Proszę napisać dalszy ciąg zamieszczonego poniżej artykułu o wyprawie Wisły Kraków do Kosowa, zaczynając po jego ostatnim zdaniu.

→ Fragment tekstu:

────

Co za akcja w Wiśle Kraków! Grek Kiakos wyjaśnił Hiszpanom historię piłki
Wyprawa Wisły Kraków do Kosowa dała mi dwa przykłady na to, jak wyjątkowy jest to klub. Dwa zwycięstwa nad KF Llapi obudziły nadzieje. Kibice garną się do kas po bilety na mecz Rapidem. Przygoda kopciuszka z zaplecza Ekstraklasy będzie trwała jeszcze co najmniej cztery mecze.
Obrazki, które obiegły świat z Kosowa, z trybuną wypełnioną kibicami z Krakowa i nie tylko – do Podujeva dotarli także fani z Wiednia – były wielce zaskakujące. Żaden z tych ludzi ruszających w daleką podróż do najmłodszego kraju Starego Kontynentu nie miał pewności, że zostanie wpuszczony.
ZOBACZ TAKŻE: Angel Rodado powiedział to bez ogródek! "Wisła Kraków ma swojego Messiego!"
Wszak mecz miał się odbyć przy zamkniętych trybunach – taką karę dostało KF Llapi za incydenty z ubiegłego sezonu. A jednak wiślacy ruszyli w podróż różnymi drogami. Jedni przez Bratysławę i mecz zaprzyjaźnionego Slovana, a później przez pobliski Wiedeń, inni na rowerze w 18 dni, jak Bartosz Sowizdraniuk, a jeszcze inni samochodem w kilkanaście godzin po noclegu na Węgrzech, jak Dawid z Nowej Huty ze swym synkiem.
Socios Wisła daje przykład, jak wspierać klub
Jakże wielce to różniło się od zorganizowanych wypraw, na które bilety rozprowadza klub. Koniec końców wszyscy weszli na stadion, a gdy sprawa się rypła, bo realizatorzy transmisji, wbrew obietnicom składanym Wiśle, pokazali liczne grono fanów z Krakowa na całą Europę, w Polsce za pośrednictwem otwartego Polsatu, Polsatu Sport 1 i Polsat Box Go, jeden z kibiców zaordynował: „Panowie, i tak nas pokazali w telewizji, więc nie ma co udawać, że nas tu nie ma. Jedziemy z dopingiem!”. Tak piłkarze z Krakowa mogli się czuć jak u siebie.
Kapitan Wisły Alan Uryga zachował zimną krew i pełnię dyplomacji: - Przeprowadzona zgodnie z wytycznymi UEFA oficjalna delegacja klubu, w tym sponsorów okazała nam wsparcie – powiedział do mikrofonu naszej stacji.
Na tej samej zasadzie przywiązania, oddania i wierności oparło się Stowarzyszenie Socios Wisła. Kilka tysięcy ludzi dobrowolnie opodatkowało się dla klubu. I regularnie wspierają budżet klubu. Jak choćby na wiosnę, gdy dzięki dotacji w wysokości 1,5 mln zł zdobywcy Pucharu Polski otrzymali licencję nie tylko na ewentualną grę w Ekstraklasie, ale też na europejskie puchary. Od początku istnienia Socios dało Wiśle zastrzyk finansowy w kwocie bliskiej ośmiu mln zł.

────

→ Dostępne dane:

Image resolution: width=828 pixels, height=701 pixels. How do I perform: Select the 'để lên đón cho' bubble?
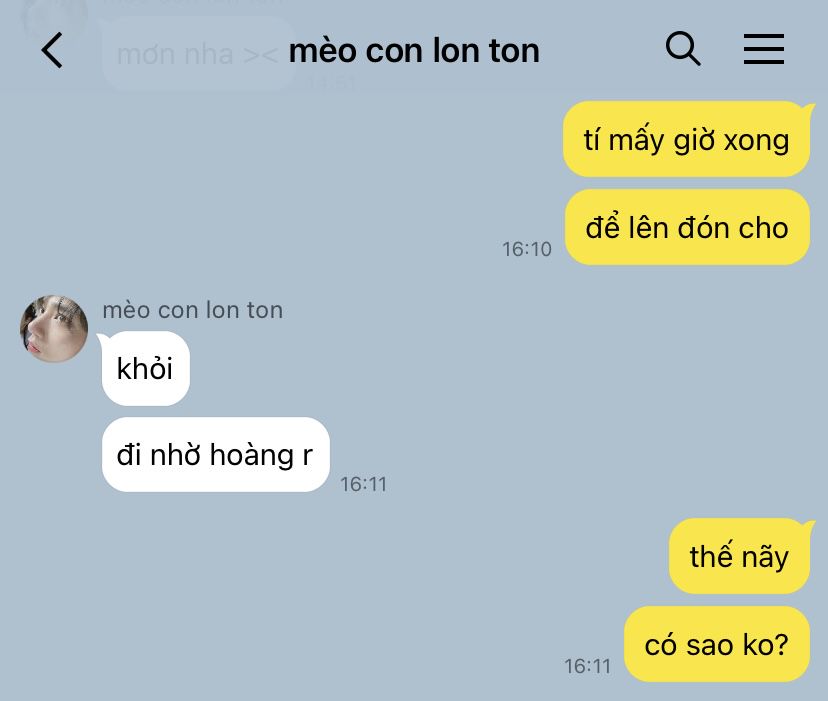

────

→ Rozwiązanie ćwiczenia:
Historia i tradycja drugim filarem Wisły Kraków
O ile pierwszym filarem, na którym stoi dziś Wisła, jest jej społeczność, o tyle drugim z pewnością jawi się historia i tradycja. Co ciekawe, podczas drogi powrotnej jej wycinek opowiadał Hiszpanom Angelowi Rodadowi, Angelowi Baenie i Marcowi Carbo Grek Giannis Kiakos.
- Moja rodzina pochodzi z Larisy. Na największe sukcesy klubu AE Larisa zapracowali Polacy: trenerzy Jacek Gmoch, Andrzej Strejlau i piłkarze Kazimierz Kmiecik oraz Krzysztof Adamczyk. Była nawet zabawna historia, że gdy po przyjściu do Wisły opowiadałem to, ktoś wskazał mi siwego pana i zapytał, czy wiem kto to jest. Oczywiście nie wiedziałem. Okazało się, że to trener Kazimierz Kmiecik, który jest w sztabie Kazimierza Moskala. To wielka przyjemność móc z nim pracować – pełnym emocji głosem opowiadał Hiszpanom Giannis Kiakos.
- Faktycznie, okres występów w Larisie wspominam bardzo miło. Moja bramka w finale Pucharu Grecji przyczyniła się do zdobycia tego trofeum przez klub w 1985 r. – wspomina trener Kmiecik.
- Miałem przyjemność zwiedzić prywatne muzeum piłkarskie trenera Kmiecika w jego domu. Widziałem jego medale, jakie wywalczył czy to na igrzyskach olimpijskich, czy na mistrzostwach świata. Zrobiło to na mnie spore wrażenie – odparł Angel Rodado.
W Podujevie na trybunach kciuki za syna Giannisa trzymał jego tata – Konstandinos, który zawodowo grał w piłkę w Australii, w 1984 r. został mistrzem tego kraju, w barwach South Melbourne FC. Na koniec kariery amatorsko grał w Niemczech, gdzie na świat przyszedł Giannis.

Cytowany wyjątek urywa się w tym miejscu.